3. Now that he has a well paying job, what is his plan to contribute to the wedding?
FWIW, I don’t get the sense that you are clingy…I think you have responsibilities that you can’t pick up and walk away from for 3 weeks…that said, if you can take some time off and go with him for a week, you should!
Post # 48
I personally would be livid. Sure visiting family is important but 3 weeks? While you guys are supposed to be saving for a wedding, right after he landed a new job and it isn’t paid leave. I think he is being rather selfish. He should cut the trip to a week and a half and better yet, push it back a few months. Or maybe save it for your honeymoon so you can join and meet his family too.
Post # 49
Sounds like the trip is a reflection of bigger issues in your relationship.
Post # 50
A trip to see his family that he’s not seen in years seems fine by me, though I’d question whether it needs to be 3 weeks. 2 seems much more appropraite in the circumstances.
You were invited to go, but can’t. I don’t think you can be annoyed that he’s going without you.
You’re saving for a wedding, he’s not contributing. Now that’s a bigger issue to me than the trip. I wonder if you’re viewing the trip as the problem when the main problem is that he is having a carefree lifestyl without having to contribute to the two of you setting up your lives together.

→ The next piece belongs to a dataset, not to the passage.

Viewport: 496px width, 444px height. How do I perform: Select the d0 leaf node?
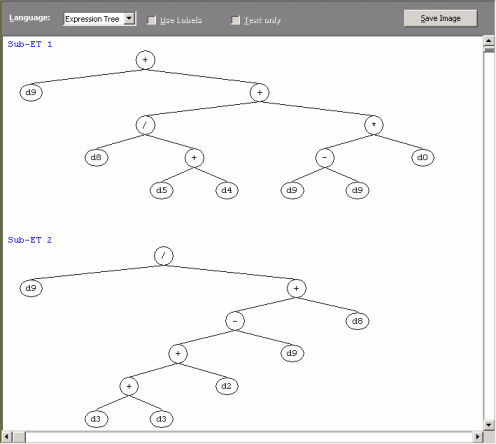(423, 157)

In which case, the trip is the least of your problems.
TLDR – I don’t think you’re clingy, I don’t think the trip is a problem if it’s to see family but it could be shorter in the circumstances. I’d be kicking his backside on the wedding finances through because that’s the biggest issue to me.
Post # 51
I think this is okay since it’s family. If he was just going on some trip with friends or by himself for that long, it would bother me, but it’s his family, and as you said, he hasn’t seen them in years! Spain is far away and takes forever to get there…of course he would want to go for as long as possible. My fiance is currently visiting his family in a foreign country for a full month. I went with him there for the first week, but couldn’t stay any longer due to work, so now I’m back in the states while he remains there for three weeks. Fiance has much more vacation time than me so he was able to go for longer. He only gets to see his family once a year usually cause they live so far away, so of course he wants to make the most of it and spend significant time there. While I miss him and there is a selfish part of me that wishes he wasn’t gone for so long, rationally, I totally get it, and I would do the same thing if the roles were reversed.
Post # 52
I think some bees are quite harsh. Op I think it’s resentment on your behalf over spending of money than anything. It’s hard bring away from your OH and I’ve spent probably 9 days vacationing away from mine and we still had a phone call etc.

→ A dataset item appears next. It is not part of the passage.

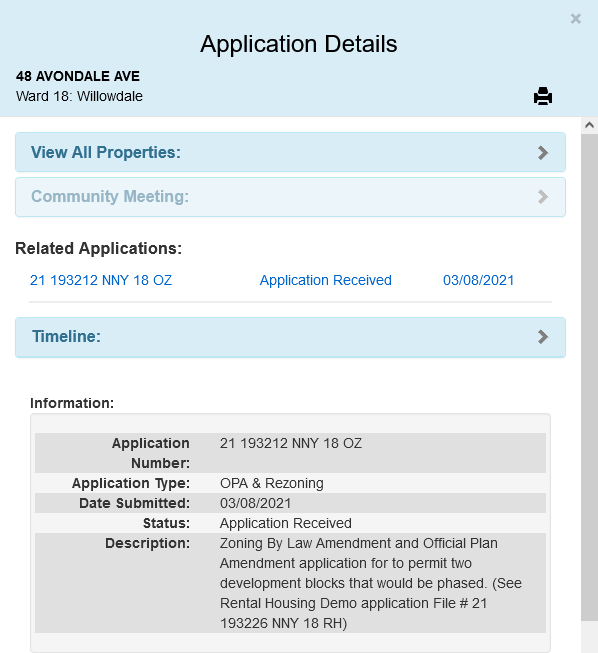This screenshot has width=598, height=653.
Task: Close the Application Details dialog
Action: tap(576, 19)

> I’m guessing he has chosen to use unpaid leave.
> Although he asked you to go did he consult about shelling money for the flights? Could you take a week break?
> Get on same page about saving money for the wedding.
Post # 53
How come no one has mentioned that he probably just invited her as a face wash, one of those half-assed, “oh you can come if you want.” Bullshit. He knew she wouldn’t be able to swing that, especially with her job & the fact that SHE is only one saving up money for a wedding that they had to push back for financial reasons, etc.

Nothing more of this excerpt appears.